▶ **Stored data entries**
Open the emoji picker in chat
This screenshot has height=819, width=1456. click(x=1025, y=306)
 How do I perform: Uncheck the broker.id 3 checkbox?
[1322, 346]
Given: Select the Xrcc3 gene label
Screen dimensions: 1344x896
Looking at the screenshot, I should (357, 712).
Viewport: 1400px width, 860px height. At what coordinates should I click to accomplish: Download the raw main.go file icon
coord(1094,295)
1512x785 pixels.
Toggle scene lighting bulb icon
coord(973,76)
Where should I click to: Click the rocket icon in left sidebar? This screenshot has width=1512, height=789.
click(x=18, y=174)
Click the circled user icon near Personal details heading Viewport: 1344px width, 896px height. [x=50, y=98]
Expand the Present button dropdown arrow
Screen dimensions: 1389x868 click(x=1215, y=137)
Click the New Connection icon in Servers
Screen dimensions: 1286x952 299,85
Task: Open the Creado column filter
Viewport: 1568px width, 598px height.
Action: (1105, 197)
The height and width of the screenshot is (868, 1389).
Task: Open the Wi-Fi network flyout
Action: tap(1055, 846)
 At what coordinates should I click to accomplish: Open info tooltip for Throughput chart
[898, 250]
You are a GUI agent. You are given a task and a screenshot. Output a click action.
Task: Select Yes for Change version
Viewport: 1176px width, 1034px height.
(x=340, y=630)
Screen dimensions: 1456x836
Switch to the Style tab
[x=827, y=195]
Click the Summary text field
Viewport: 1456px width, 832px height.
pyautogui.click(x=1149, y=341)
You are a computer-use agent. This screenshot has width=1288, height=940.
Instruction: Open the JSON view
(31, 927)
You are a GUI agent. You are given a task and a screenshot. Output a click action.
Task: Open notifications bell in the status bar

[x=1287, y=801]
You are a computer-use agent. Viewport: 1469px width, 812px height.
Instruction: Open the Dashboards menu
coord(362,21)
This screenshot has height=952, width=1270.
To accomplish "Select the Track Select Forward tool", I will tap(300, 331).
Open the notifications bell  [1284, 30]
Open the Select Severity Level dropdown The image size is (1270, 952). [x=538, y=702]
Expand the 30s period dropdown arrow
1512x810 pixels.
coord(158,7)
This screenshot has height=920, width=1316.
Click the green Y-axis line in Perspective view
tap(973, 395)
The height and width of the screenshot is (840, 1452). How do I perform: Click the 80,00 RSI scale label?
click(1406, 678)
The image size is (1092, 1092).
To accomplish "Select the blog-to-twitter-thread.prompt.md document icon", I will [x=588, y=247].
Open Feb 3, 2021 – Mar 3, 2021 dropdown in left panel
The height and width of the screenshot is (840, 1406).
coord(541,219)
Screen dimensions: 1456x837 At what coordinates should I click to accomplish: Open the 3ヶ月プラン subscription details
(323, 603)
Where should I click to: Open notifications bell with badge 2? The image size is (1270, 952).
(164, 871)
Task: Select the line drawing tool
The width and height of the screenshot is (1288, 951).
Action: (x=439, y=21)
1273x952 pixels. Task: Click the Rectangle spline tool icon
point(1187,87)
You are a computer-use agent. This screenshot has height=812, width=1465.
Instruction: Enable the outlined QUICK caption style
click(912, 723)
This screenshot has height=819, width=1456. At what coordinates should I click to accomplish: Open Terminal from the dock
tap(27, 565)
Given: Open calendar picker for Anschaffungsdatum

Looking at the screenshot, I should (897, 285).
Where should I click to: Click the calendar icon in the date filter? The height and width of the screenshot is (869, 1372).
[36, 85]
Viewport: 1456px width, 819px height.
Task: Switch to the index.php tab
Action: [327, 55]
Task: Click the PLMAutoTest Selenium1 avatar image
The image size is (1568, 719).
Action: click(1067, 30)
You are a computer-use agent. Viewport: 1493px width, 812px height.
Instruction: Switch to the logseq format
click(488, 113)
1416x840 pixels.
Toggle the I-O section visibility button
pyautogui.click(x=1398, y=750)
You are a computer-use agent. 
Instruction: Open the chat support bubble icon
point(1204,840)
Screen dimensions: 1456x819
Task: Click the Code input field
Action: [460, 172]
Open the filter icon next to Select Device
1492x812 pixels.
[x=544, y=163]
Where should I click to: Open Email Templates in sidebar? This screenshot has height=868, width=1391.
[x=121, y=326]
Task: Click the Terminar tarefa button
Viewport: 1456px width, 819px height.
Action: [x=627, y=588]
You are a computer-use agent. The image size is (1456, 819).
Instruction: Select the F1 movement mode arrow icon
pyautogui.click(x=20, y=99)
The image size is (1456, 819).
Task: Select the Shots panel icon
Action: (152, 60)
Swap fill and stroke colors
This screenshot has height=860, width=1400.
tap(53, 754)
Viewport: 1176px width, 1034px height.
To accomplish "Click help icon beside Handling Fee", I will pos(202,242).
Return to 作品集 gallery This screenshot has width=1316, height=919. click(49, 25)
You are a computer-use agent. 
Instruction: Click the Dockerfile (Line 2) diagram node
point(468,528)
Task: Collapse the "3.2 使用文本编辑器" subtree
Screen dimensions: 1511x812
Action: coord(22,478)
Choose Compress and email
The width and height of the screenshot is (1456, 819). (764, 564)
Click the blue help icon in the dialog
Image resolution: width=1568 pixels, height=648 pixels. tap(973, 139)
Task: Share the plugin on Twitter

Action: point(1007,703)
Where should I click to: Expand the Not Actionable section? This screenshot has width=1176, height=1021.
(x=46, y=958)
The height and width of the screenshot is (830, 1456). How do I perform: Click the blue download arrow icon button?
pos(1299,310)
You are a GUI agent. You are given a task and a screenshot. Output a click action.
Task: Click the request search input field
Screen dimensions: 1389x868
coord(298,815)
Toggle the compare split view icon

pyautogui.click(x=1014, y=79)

▶ **What is needed**
The range runs from the line with "Click the blue help icon in the dialog" to the last line of the entries above, both included. Restate it word for word.

▶ **Exercise response**
Click the blue help icon in the dialog
Image resolution: width=1568 pixels, height=648 pixels. tap(973, 139)
Task: Share the plugin on Twitter

Action: point(1007,703)
Where should I click to: Expand the Not Actionable section? This screenshot has width=1176, height=1021.
(x=46, y=958)
The height and width of the screenshot is (830, 1456). How do I perform: Click the blue download arrow icon button?
pos(1299,310)
You are a GUI agent. You are given a task and a screenshot. Output a click action.
Task: Click the request search input field
Screen dimensions: 1389x868
coord(298,815)
Toggle the compare split view icon

pyautogui.click(x=1014, y=79)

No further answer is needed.